GIVEN REQUEST:
Output the lines in the rows below as a Markdown table with the columns Number and Line. Start with the line that contains "Given: Select the 1M time range", continue through the line that contains "[x=193, y=770]", skip any blank lines, and leave out the pictures.

SUPPLIED INFORMATION:
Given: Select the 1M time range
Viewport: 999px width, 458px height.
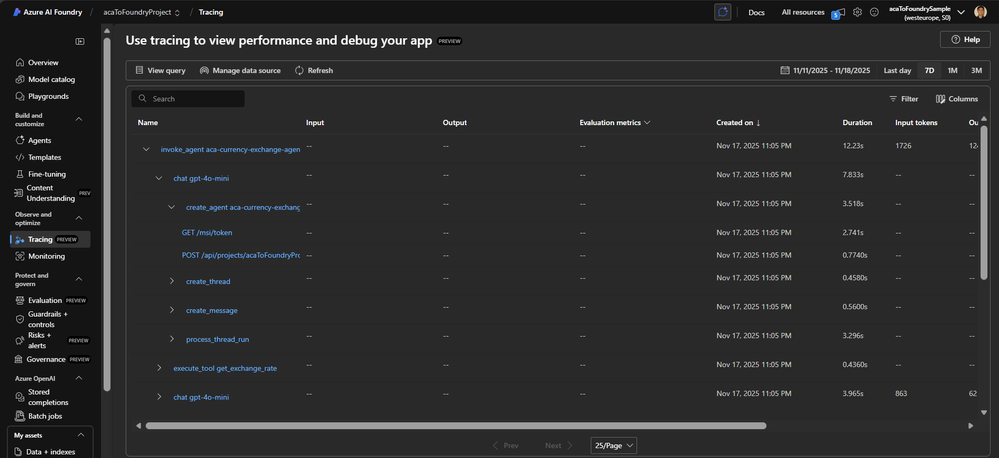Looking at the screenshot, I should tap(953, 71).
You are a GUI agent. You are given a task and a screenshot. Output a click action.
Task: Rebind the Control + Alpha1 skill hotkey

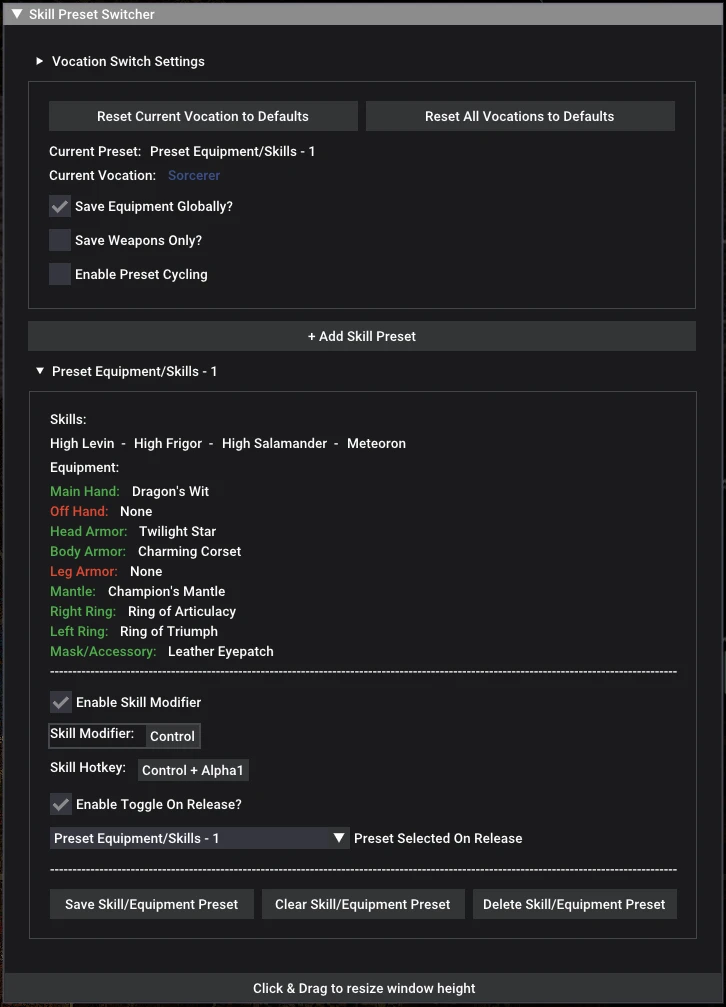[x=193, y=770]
---
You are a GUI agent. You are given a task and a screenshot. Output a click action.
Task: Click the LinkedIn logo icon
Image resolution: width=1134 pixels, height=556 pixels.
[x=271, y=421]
--
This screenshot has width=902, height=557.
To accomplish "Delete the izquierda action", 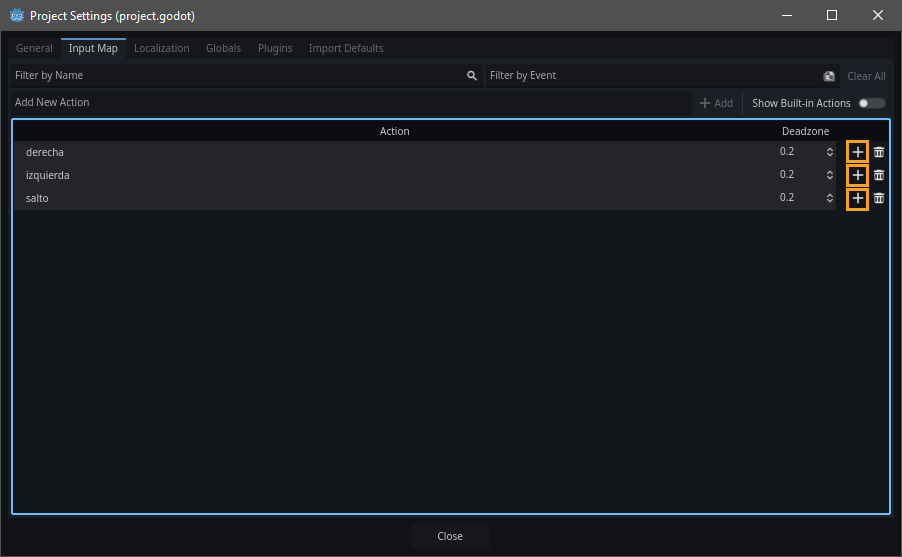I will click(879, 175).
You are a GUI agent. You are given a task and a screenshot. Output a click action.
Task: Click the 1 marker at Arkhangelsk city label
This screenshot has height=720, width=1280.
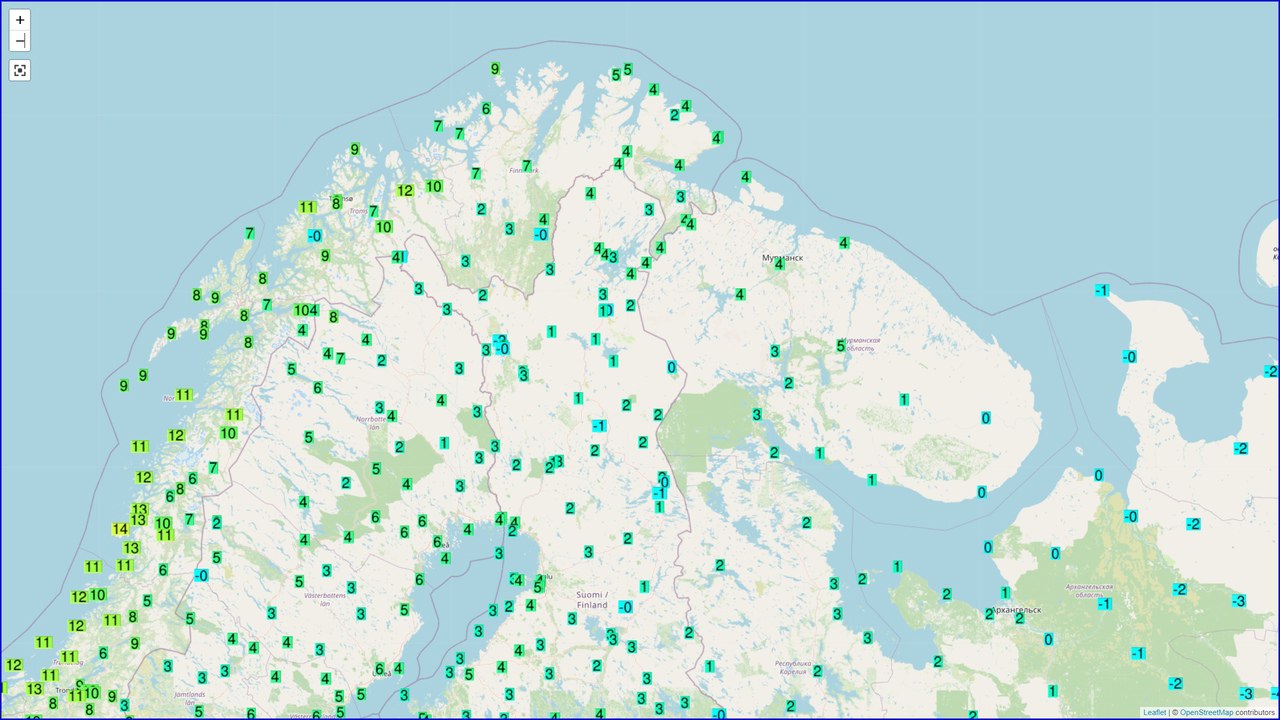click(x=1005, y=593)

ANSWER:
| Number | Line |
|---|---|
| 1 | Given: Select the 1M time range |
| 2 | Viewport: 999px width, 458px height. |
| 3 | Looking at the screenshot, I should tap(953, 71). |
| 4 | You are a GUI agent. You are given a task and a screenshot. Output a click action. |
| 5 | Task: Rebind the Control + Alpha1 skill hotkey |
| 6 | [x=193, y=770] |